La SNC HCGMVP devra remettre les documents sociaux rectifiés dans le délai d'un mois à compter de la notification du présent arrêt sans qu'il n'y ait lieu à astreinte,
La SNC HCGMVP sera condamnée à verser à [P] [BC] la somme de 2 000 € et à [F] [BC] celle de 2 000 € en application des dispositions de l'article 700 du code de procédure civile, pour l'entière procédure.
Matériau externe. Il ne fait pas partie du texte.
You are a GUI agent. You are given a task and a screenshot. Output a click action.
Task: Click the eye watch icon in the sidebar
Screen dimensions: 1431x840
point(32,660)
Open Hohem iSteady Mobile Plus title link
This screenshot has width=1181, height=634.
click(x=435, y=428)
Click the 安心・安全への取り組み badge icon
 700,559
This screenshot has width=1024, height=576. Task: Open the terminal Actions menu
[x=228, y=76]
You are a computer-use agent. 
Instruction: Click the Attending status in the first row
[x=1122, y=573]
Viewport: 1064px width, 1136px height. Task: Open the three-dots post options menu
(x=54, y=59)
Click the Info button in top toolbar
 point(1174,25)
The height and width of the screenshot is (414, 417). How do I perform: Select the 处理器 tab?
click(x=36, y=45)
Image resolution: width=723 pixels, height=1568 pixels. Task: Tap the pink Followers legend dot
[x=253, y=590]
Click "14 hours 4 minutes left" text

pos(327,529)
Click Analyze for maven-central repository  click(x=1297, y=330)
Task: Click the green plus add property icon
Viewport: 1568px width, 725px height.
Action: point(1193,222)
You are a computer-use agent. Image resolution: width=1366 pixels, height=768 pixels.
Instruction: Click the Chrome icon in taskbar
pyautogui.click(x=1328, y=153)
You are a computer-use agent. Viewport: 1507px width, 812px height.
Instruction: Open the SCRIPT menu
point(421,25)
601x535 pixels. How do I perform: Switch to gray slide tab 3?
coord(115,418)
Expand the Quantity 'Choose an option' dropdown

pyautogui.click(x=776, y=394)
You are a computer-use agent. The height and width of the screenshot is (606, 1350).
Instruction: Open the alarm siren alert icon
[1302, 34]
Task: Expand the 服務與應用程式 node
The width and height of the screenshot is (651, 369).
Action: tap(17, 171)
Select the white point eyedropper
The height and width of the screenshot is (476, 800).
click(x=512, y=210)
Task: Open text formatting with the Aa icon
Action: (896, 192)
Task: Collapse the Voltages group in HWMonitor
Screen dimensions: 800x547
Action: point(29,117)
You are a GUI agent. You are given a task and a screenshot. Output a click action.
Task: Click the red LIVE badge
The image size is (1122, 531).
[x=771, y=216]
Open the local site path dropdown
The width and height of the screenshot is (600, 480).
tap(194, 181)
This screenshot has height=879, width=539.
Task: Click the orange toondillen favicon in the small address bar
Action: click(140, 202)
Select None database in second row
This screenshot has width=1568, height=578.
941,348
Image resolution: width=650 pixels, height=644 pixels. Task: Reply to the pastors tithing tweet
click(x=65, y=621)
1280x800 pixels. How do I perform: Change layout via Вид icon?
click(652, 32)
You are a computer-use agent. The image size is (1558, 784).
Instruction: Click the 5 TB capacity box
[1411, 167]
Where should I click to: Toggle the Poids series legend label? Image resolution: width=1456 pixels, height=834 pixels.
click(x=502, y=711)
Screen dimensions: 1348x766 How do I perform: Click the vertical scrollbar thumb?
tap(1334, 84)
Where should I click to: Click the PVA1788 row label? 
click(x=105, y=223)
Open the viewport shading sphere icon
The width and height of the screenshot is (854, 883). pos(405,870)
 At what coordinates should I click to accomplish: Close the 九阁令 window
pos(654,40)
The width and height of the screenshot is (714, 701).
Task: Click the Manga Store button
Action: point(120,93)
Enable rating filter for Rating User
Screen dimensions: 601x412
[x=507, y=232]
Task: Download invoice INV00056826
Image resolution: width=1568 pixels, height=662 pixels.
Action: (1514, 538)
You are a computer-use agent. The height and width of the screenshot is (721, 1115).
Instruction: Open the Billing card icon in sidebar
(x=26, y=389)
La SNC HCGMVP, qui succombe, supportera les dépens.
PAR CES MOTIFS
LA COUR, statuant par décision prononcée par mise à disposition au greffe, contradictoirement et en matière prud'homale,
Reçoit les appels réguliers en la forme,
Confirme le jugement de départage déféré rendu le 6 novembre 2008 en toutes ses dispositions sauf sur l'expertise aux fins 'de faire les comptes entre les parties',
Statuant à nouveau,
Dit n'y avoir lieu à compensation,
Condamne la SNC HCGMVP à payer à [P] [BC] les sommes suivantes en deniers ou quittances :
- 304 000 € à titre de rappel de salaire
- 30 400 € de congés payés afférents
Condamne la SNC HCGMVP à payer à [F] [BC] les sommes suivantes en deniers ou quittances :
- 190 000 € à titre de rappel de salaire
- 19 000 € de congés payés afférents
Y ajoutant,
Dit que la lettre de rupture du contrat de gérance mandat adressée par la SNC HCGMVP à chacun des époux [BC] le 10 mars 2006 doit s'analyser en un licenciement sans cause réelle et sérieuse ,
Condamne la SNC HCGMVP à payer à [P] [BC] les sommes suivantes :
- 12 000 € à titre d'indemnité compensatrice de préavis
- 1 200 € de congés payés afférents
- 40 000 € à titre de dommages et intérêts pour licenciement sans cause réelle et sérieuse
Condamne la SNC HCGMVP à payer à [F] [BC] les sommes suivantes :
- 7 500 € à titre d'indemnité compensatrice de préavis
- 750 € de congés payés afférents
- 25 000 € à titre de dommages et intérêts pour licenciement sans cause réelle et sérieuse
Déboute les époux [BC] de leurs demandes plus amples ou contraires,
Déboute la SNC HCGMVP de sa demande de dommages et intérêts au titre d'une faute lourde,
Dit que les sommes qui sont dues en exécution du contrat de portent intérêts de droit à compter du 10 décembre 2004 et que les créances indemnitaires ne produisent intérêts moratoires que du jour de leur fixation judiciaire,
Dit que la SNC HCGMVP devra remettre les documents sociaux rectifiés dans le délai d'un mois à compter de la notification du présent arrêt sans qu'il n'y ait lieu à astreinte,
Condamne la SNC HCGMVP à payer à chacun des époux [BC] la somme de 2 000 € en application des dispositions de l'article 700 du code de procédure civile, pour l'entière procédure,
La déboute de sa demande de ce chef,
Condamne la SNC HCGMVP aux dépens de l'entière procédure.